### Try it
The answer must be the full listing, reproduced without any change.

### Task data
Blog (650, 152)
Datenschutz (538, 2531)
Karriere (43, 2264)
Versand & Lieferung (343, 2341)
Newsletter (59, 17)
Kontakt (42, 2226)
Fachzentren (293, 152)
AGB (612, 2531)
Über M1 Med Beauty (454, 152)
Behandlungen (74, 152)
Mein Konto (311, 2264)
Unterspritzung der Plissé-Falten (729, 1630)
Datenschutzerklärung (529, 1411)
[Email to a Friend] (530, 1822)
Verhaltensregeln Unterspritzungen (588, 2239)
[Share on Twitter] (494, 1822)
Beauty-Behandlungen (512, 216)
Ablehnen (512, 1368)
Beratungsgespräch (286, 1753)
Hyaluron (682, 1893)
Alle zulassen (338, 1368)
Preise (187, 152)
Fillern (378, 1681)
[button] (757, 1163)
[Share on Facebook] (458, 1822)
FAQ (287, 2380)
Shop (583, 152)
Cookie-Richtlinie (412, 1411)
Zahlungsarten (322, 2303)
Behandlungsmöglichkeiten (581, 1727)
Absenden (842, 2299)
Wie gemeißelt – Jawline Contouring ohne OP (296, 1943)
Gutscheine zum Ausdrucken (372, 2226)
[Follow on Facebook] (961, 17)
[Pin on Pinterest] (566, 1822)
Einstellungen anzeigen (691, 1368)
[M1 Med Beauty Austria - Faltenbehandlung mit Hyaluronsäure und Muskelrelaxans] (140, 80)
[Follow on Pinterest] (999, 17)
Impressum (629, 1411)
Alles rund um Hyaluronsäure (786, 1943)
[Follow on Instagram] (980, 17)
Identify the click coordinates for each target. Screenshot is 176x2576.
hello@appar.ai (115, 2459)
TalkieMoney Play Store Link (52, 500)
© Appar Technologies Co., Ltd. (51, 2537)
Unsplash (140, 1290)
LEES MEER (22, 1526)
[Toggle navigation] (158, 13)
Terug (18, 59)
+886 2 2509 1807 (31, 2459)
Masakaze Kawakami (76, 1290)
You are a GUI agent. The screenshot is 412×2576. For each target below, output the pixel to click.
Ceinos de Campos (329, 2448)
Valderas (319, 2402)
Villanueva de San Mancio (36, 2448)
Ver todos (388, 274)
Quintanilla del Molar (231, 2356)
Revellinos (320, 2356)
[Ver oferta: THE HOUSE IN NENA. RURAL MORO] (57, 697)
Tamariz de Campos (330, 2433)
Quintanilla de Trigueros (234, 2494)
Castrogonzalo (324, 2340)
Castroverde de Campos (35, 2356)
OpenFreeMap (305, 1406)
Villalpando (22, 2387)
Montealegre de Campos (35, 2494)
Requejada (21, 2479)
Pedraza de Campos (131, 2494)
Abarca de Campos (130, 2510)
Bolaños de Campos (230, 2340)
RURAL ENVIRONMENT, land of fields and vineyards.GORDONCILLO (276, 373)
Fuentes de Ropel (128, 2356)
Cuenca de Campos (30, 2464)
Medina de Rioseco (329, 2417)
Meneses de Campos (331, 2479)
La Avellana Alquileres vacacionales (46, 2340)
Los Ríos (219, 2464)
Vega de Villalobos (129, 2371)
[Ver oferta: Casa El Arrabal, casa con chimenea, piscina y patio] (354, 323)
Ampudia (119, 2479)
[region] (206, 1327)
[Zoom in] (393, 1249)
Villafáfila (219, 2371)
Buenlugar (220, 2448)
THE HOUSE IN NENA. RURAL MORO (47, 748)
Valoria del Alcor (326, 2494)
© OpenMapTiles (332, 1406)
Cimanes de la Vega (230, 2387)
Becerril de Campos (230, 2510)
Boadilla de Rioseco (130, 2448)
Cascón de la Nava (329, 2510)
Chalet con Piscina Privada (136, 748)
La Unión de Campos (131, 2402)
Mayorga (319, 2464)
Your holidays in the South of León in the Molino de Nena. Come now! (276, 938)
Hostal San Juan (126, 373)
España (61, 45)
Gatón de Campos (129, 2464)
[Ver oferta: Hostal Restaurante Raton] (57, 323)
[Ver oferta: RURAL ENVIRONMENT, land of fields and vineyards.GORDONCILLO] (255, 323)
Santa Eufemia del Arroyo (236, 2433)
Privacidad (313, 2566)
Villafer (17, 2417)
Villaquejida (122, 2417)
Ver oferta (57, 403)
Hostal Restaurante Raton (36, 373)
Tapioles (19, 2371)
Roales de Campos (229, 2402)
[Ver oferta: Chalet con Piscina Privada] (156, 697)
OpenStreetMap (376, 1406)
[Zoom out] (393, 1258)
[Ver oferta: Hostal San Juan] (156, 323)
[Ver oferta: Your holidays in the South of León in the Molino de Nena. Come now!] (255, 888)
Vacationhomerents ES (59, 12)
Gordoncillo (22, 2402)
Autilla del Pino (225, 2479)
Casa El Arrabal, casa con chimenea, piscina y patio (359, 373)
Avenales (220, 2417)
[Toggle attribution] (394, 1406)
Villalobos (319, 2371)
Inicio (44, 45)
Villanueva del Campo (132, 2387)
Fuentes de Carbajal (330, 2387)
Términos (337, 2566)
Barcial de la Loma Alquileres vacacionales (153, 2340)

### Answer for this exercise
Blog (650, 152)
Datenschutz (538, 2531)
Karriere (43, 2264)
Versand & Lieferung (343, 2341)
Newsletter (59, 17)
Kontakt (42, 2226)
Fachzentren (293, 152)
AGB (612, 2531)
Über M1 Med Beauty (454, 152)
Behandlungen (74, 152)
Mein Konto (311, 2264)
Unterspritzung der Plissé-Falten (729, 1630)
Datenschutzerklärung (529, 1411)
[Email to a Friend] (530, 1822)
Verhaltensregeln Unterspritzungen (588, 2239)
[Share on Twitter] (494, 1822)
Beauty-Behandlungen (512, 216)
Ablehnen (512, 1368)
Beratungsgespräch (286, 1753)
Hyaluron (682, 1893)
Alle zulassen (338, 1368)
Preise (187, 152)
Fillern (378, 1681)
[button] (757, 1163)
[Share on Facebook] (458, 1822)
FAQ (287, 2380)
Shop (583, 152)
Cookie-Richtlinie (412, 1411)
Zahlungsarten (322, 2303)
Behandlungsmöglichkeiten (581, 1727)
Absenden (842, 2299)
Wie gemeißelt – Jawline Contouring ohne OP (296, 1943)
Gutscheine zum Ausdrucken (372, 2226)
[Follow on Facebook] (961, 17)
[Pin on Pinterest] (566, 1822)
Einstellungen anzeigen (691, 1368)
[M1 Med Beauty Austria - Faltenbehandlung mit Hyaluronsäure und Muskelrelaxans] (140, 80)
[Follow on Pinterest] (999, 17)
Impressum (629, 1411)
Alles rund um Hyaluronsäure (786, 1943)
[Follow on Instagram] (980, 17)
Identify the click coordinates for each target. Screenshot is 176x2576.
hello@appar.ai (115, 2459)
TalkieMoney Play Store Link (52, 500)
© Appar Technologies Co., Ltd. (51, 2537)
Unsplash (140, 1290)
LEES MEER (22, 1526)
[Toggle navigation] (158, 13)
Terug (18, 59)
+886 2 2509 1807 (31, 2459)
Masakaze Kawakami (76, 1290)
You are a GUI agent. The screenshot is 412×2576. For each target below, output the pixel to click.
Ceinos de Campos (329, 2448)
Valderas (319, 2402)
Villanueva de San Mancio (36, 2448)
Ver todos (388, 274)
Quintanilla del Molar (231, 2356)
Revellinos (320, 2356)
[Ver oferta: THE HOUSE IN NENA. RURAL MORO] (57, 697)
Tamariz de Campos (330, 2433)
Quintanilla de Trigueros (234, 2494)
Castrogonzalo (324, 2340)
Castroverde de Campos (35, 2356)
OpenFreeMap (305, 1406)
Villalpando (22, 2387)
Montealegre de Campos (35, 2494)
Requejada (21, 2479)
Pedraza de Campos (131, 2494)
Abarca de Campos (130, 2510)
Bolaños de Campos (230, 2340)
RURAL ENVIRONMENT, land of fields and vineyards.GORDONCILLO (276, 373)
Fuentes de Ropel (128, 2356)
Cuenca de Campos (30, 2464)
Medina de Rioseco (329, 2417)
Meneses de Campos (331, 2479)
La Avellana Alquileres vacacionales (46, 2340)
Los Ríos (219, 2464)
Vega de Villalobos (129, 2371)
[Ver oferta: Casa El Arrabal, casa con chimenea, piscina y patio] (354, 323)
Ampudia (119, 2479)
[region] (206, 1327)
[Zoom in] (393, 1249)
Villafáfila (219, 2371)
Buenlugar (220, 2448)
THE HOUSE IN NENA. RURAL MORO (47, 748)
Valoria del Alcor (326, 2494)
© OpenMapTiles (332, 1406)
Cimanes de la Vega (230, 2387)
Becerril de Campos (230, 2510)
Boadilla de Rioseco (130, 2448)
Cascón de la Nava (329, 2510)
Chalet con Piscina Privada (136, 748)
La Unión de Campos (131, 2402)
Mayorga (319, 2464)
Your holidays in the South of León in the Molino de Nena. Come now! (276, 938)
Hostal San Juan (126, 373)
España (61, 45)
Gatón de Campos (129, 2464)
[Ver oferta: Hostal Restaurante Raton] (57, 323)
[Ver oferta: RURAL ENVIRONMENT, land of fields and vineyards.GORDONCILLO] (255, 323)
Santa Eufemia del Arroyo (236, 2433)
Privacidad (313, 2566)
Villafer (17, 2417)
Villaquejida (122, 2417)
Ver oferta (57, 403)
Hostal Restaurante Raton (36, 373)
Tapioles (19, 2371)
Roales de Campos (229, 2402)
[Ver oferta: Chalet con Piscina Privada] (156, 697)
OpenStreetMap (376, 1406)
[Zoom out] (393, 1258)
[Ver oferta: Hostal San Juan] (156, 323)
[Ver oferta: Your holidays in the South of León in the Molino de Nena. Come now!] (255, 888)
Vacationhomerents ES (59, 12)
Gordoncillo (22, 2402)
Autilla del Pino (225, 2479)
Casa El Arrabal, casa con chimenea, piscina y patio (359, 373)
Avenales (220, 2417)
[Toggle attribution] (394, 1406)
Villalobos (319, 2371)
Inicio (44, 45)
Villanueva del Campo (132, 2387)
Fuentes de Carbajal (330, 2387)
Términos (337, 2566)
Barcial de la Loma Alquileres vacacionales (153, 2340)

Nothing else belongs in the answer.